In the West, speech is more brief. "Autos go slow" is the warning while
on the Fenway in Boston the signs read - "Motor Vehicles, Proceed
Slowly." I wouldn't swear to the comma but the words are identical.

There is a small to near Provincetown where a sign reads - "Friends, we
wish to think well of you and we wish you to think well of us. Kindly
observe the ten mile motor limit." After that the roads are so bad that
one couldn't possibly exceed ten miles if he tried. Probably the longest
sign in California is that one which reads - "Drive your fool heads
off."

"Booze-fighters" are Western. Oh, they're Eastern too, but under a
different name. It's a misleading term, that. As though one were
fighting against booze like an anti-salooner. I actually know of a woman
who came West and thought for or a long time that a "booze-fighter" was
a "Dry." In the East he is a "rummy" and when he's drunk he's "tight."

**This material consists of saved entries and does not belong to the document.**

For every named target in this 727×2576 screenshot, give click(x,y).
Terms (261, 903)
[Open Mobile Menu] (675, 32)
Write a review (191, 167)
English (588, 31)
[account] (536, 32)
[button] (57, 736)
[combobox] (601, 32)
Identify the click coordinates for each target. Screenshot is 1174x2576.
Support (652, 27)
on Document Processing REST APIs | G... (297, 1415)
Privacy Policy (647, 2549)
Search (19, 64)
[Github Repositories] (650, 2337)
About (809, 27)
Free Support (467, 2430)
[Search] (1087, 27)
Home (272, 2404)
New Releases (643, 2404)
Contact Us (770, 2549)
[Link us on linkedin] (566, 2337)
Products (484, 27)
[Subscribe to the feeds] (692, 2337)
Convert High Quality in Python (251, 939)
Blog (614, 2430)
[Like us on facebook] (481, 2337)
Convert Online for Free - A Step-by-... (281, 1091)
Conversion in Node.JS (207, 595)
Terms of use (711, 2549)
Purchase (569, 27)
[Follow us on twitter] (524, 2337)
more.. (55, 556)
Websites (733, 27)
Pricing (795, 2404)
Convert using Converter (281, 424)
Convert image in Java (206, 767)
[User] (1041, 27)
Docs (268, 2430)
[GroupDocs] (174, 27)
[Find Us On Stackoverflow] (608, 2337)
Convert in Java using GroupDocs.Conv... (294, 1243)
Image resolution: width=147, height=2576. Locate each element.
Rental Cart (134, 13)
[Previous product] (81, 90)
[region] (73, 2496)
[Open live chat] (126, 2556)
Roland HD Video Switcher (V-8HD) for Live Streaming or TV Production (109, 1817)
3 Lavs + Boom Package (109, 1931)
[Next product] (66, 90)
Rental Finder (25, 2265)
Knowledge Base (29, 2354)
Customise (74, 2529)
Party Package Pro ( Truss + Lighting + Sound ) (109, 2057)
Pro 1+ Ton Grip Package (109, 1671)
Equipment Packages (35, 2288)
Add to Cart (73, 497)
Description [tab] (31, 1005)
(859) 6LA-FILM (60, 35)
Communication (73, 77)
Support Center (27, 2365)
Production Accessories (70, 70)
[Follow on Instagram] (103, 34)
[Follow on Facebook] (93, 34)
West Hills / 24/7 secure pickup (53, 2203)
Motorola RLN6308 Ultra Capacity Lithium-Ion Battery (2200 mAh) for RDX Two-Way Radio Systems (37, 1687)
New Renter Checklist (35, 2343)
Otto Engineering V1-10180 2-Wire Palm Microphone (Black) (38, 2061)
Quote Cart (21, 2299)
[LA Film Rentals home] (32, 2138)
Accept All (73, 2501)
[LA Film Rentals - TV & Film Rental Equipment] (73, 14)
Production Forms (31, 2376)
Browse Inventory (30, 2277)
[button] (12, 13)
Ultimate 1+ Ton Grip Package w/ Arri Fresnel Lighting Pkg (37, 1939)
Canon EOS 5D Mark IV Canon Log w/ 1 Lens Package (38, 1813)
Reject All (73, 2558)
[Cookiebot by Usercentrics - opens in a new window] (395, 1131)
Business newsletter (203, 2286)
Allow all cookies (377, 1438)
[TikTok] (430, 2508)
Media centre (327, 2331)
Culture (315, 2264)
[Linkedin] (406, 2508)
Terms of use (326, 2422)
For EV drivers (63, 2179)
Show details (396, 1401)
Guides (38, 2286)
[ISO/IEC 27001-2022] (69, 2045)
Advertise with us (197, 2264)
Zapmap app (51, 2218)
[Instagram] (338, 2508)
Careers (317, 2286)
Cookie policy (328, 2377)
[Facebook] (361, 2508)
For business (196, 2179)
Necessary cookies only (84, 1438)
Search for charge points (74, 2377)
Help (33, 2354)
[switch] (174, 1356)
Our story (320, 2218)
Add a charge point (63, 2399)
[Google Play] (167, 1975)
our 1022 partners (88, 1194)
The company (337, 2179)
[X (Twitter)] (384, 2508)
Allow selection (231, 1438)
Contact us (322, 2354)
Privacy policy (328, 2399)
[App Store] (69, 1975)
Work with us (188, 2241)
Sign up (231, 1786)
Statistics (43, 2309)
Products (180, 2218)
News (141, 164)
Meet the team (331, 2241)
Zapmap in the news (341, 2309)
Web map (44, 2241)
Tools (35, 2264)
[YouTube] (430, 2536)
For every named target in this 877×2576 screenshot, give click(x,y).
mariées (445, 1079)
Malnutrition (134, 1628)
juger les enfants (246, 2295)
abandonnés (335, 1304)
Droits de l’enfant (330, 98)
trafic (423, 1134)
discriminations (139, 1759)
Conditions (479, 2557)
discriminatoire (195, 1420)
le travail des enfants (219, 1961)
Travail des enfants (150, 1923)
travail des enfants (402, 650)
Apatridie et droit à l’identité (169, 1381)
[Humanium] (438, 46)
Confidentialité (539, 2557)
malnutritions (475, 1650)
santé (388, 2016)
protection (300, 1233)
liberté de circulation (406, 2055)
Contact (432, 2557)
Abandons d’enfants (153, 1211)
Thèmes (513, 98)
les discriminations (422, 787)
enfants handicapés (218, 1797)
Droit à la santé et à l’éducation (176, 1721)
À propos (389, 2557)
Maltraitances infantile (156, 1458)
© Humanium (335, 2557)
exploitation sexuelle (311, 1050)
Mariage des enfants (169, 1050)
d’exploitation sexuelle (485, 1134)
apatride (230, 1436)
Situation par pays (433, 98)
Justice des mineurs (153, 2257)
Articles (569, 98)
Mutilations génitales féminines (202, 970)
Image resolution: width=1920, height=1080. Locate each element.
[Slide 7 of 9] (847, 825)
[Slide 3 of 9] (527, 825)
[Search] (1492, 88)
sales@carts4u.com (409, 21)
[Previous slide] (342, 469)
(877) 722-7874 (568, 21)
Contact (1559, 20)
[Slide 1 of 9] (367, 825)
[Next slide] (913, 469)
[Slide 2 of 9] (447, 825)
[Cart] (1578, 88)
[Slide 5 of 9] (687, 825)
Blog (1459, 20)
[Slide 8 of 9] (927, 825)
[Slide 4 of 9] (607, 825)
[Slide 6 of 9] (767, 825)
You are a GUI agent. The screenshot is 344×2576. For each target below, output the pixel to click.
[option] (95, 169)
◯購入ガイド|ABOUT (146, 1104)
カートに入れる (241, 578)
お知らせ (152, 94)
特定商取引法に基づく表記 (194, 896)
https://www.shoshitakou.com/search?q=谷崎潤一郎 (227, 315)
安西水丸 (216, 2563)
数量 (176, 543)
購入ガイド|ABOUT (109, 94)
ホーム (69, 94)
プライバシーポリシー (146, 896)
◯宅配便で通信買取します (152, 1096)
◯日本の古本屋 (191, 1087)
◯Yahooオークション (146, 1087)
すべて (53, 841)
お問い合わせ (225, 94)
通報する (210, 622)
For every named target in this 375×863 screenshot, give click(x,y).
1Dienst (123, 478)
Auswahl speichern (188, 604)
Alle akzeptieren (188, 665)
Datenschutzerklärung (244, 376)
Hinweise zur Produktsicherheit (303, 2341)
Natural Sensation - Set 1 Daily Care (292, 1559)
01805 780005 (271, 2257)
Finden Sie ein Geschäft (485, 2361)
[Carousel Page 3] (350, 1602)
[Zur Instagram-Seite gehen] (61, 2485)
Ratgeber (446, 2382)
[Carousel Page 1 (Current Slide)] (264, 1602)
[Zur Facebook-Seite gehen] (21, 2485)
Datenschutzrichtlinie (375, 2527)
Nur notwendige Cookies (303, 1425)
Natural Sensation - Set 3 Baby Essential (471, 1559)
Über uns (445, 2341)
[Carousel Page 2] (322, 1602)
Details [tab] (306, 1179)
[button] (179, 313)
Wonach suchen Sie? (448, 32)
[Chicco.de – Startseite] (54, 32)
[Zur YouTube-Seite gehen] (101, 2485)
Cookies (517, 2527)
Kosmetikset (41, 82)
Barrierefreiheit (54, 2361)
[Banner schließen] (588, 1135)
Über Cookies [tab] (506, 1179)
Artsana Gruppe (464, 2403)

"It's a fright," is Western. "Ornery," is middle-Western. That's a
wonderful word. Sometimes, I wish I could live my life over with
"ornery" in my vocabulary. It describes so many people I never knew just
how to classify.

There are no "T" bones in the East. And scrambled brains are not common.
Oh, of course, we have them but not as something to eat. Personally, I
was brought up to reverence brains and when I see them lying pale and
messy on a plate in a Greek restaurant, I confess it gives me a start.